Skirting the Ceiling: Finalizing that First Impression

My 1L year is done! Behind me are long days and nights spent cramming for exams and right around the corner lies my first day of work at the local District Attorney’s office and my first day in court as an advocate! Anticipation for these two big Firsts got me thinking about another big first—the First Impression.

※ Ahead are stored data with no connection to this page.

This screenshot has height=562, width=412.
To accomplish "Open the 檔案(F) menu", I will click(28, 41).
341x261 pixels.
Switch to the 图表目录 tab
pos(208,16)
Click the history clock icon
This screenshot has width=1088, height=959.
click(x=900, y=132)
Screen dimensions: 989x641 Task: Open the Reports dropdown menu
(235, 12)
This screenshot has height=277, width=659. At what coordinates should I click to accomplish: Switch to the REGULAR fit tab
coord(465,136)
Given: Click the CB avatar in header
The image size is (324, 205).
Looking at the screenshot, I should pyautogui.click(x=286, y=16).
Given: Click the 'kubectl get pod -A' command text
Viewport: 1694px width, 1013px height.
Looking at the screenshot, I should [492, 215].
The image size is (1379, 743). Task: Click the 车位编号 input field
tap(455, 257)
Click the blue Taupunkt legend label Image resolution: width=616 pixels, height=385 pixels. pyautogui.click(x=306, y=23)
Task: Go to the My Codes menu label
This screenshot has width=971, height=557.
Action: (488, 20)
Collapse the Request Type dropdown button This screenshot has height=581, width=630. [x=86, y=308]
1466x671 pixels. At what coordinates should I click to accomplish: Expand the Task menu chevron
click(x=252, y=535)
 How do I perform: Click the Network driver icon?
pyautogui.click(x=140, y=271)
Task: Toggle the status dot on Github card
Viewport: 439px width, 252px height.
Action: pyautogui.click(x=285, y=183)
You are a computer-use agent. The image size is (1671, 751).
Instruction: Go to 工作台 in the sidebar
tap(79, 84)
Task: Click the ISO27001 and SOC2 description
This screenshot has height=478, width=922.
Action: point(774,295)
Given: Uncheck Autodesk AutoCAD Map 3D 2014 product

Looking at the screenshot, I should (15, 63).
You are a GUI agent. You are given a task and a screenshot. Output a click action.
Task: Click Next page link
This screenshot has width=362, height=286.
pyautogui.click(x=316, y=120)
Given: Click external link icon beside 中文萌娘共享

Research shows that the first impression matters significantly and can be monumentally hard to change. So, whether it be the first 30 seconds or the first day in court or on the job, follow these four tips to finalize the first impression that you want:

  1. Wear professional clothing that makes you look and feel confident and collected. Countless blogs and websites are dedicated to what sort of attire is appropriate and professional for attorneys. There seems to be a consensus that what counts as professional for female attorneys can vary greatly from what is appropriate for male attorneys. Certain gender stereotypes can affect others’ perception of female attorneys based on their attire alone, and, of course, there is the myriad of rules that we place on ourselves. Do not give colleagues or members of the court reason to doubt you based on your choice of clothing. Choose clothes that you feel comfortable and confident in and shoes that allow you to put your best foot forward. Check out this post published on Ms. JD just last month for advice in greater detail!
  2. Have a good handshake. I know, I know, I know. People tell you this all the time—but that’s because it’s true. Everyone’s experienced a shudder-inducing dead fish handshake from time to time, but I’d like to point out another just as terrible handshake—the lobster claw. The claw, sometimes also known as the princess handshake, is where you reach out to shake hands and merely grab and squeeze the other person’s fingers instead of engaging in a full shake. Don’t do this! For some reason, the only people I’ve met that do this have been women. Signal to others that you want to be seen first as a lawyer, not as a lobster or lady-in-waiting, by doing the following: extend your hand for a firm shake, make eye contact, smile, and move your hand in an up-and-down motion for 2 to 5 seconds.                                                                 Check out this video to observe and chuckle at the top 10 worst handshakes. 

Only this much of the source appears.